Background
Location of cancer care (LOC; pediatric vs. adult center) impacts outcomes in adolescents and young adults (AYA) with some cancer types. Data on the impact of LOC on survival in AYA with osteosarcoma (OSS) and Ewing sarcoma (EWS) are limited
Objectives
To compare differences in demographics, disease/treatment characteristics, and survival in a population‐based cohort of AYA with OSS or EWS treated at pediatric versus adult centers
Methods
The Initiative to Maximize Progress in Adolescent Cancer Therapy (IMPACT) cohort captured demographic, disease, and treatment data for all AYA (15–21 years old) diagnosed with OSS and EWS in Ontario, Canada between 1992 and 2012. Patients were linked to provincial administrative health care databases. Outcomes were compared between patients treated in pediatric versus adult centers.
Results
One hundred thirty‐seven AYA were diagnosed with OSS (LOC: 47 pediatric, 90 adult) and 84 with EWS (38 pediatric, 46 adult).
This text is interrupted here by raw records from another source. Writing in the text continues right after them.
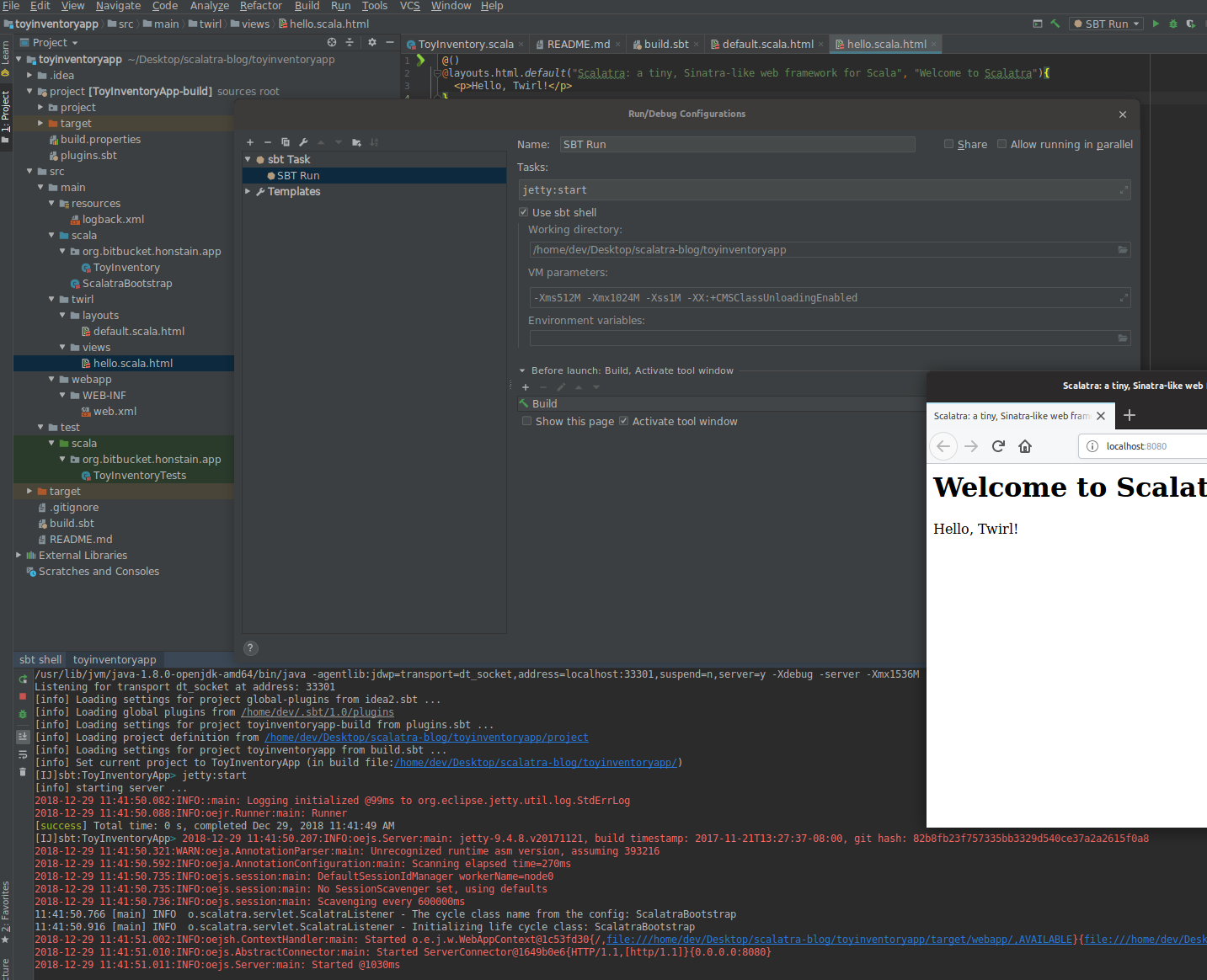This screenshot has width=1207, height=980.
Task: Check Allow running in parallel
Action: tap(1001, 144)
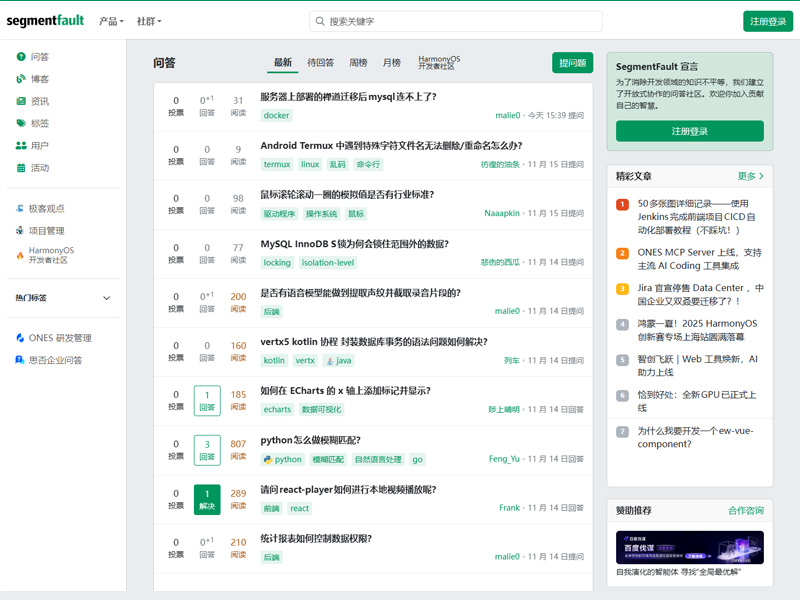This screenshot has height=600, width=800.
Task: Open the 社群 dropdown menu
Action: click(148, 21)
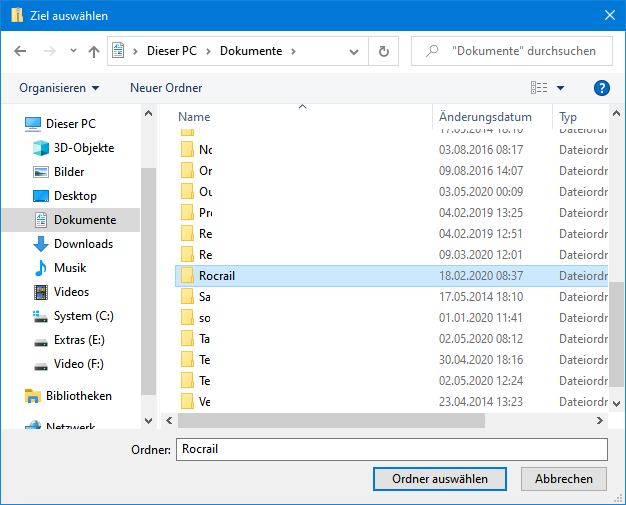This screenshot has height=505, width=626.
Task: Open Video (F:) drive
Action: [x=78, y=364]
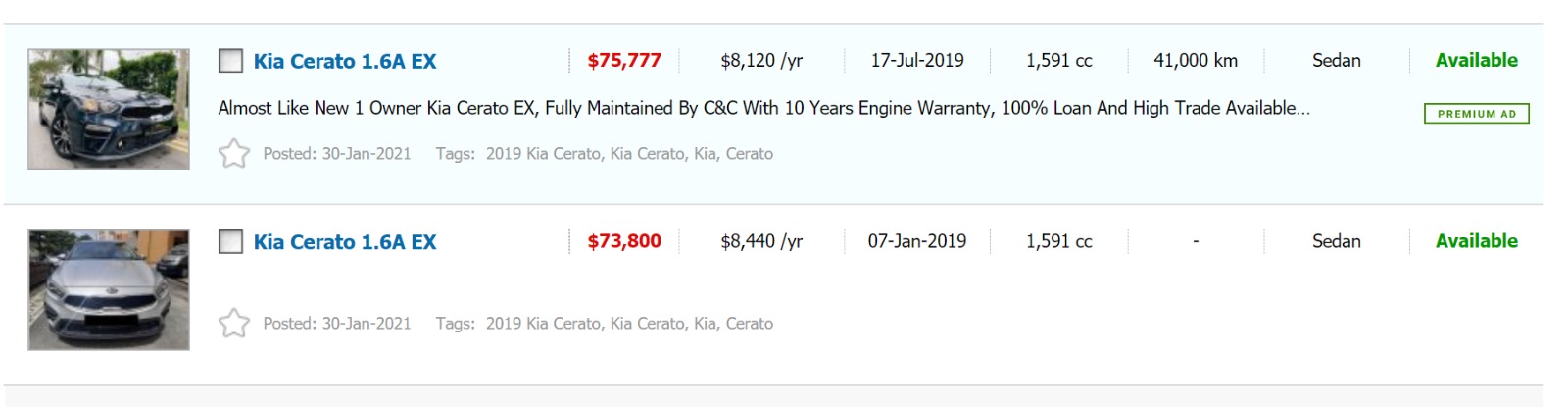The image size is (1568, 407).
Task: View the silver Kia Cerato photo thumbnail
Action: 109,290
AYA treated at pediatric centers were more likely to be enrolled in a clinical trial (OSS 55% vs. 1%, p < .001; EWS 53% vs. 2%, p < .001) and received higher cumulative chemotherapy doses. Five‐year event‐free survival (EFS ± standard error) in OSS and EWS were 47% ± 4% and 43% ± 5%, respectively. In multivariable analysis, the impact of LOC (pediatric vs. adult center) on EFS in OSS (adjusted hazard ratio [HR] 1.15, 95% confidence interval [CI]: 0.58–2.27, p = .69) and EWS (adjusted HR 1.82, 95% CI: 0.97–3.43, p = .06) was not statistically significant.
Conclusion
Despite disparities in trial participation and chemotherapy doses, outcomes did not differ by LOC suggesting that AYA with bone tumors can be treated at either pediatric or adult centers.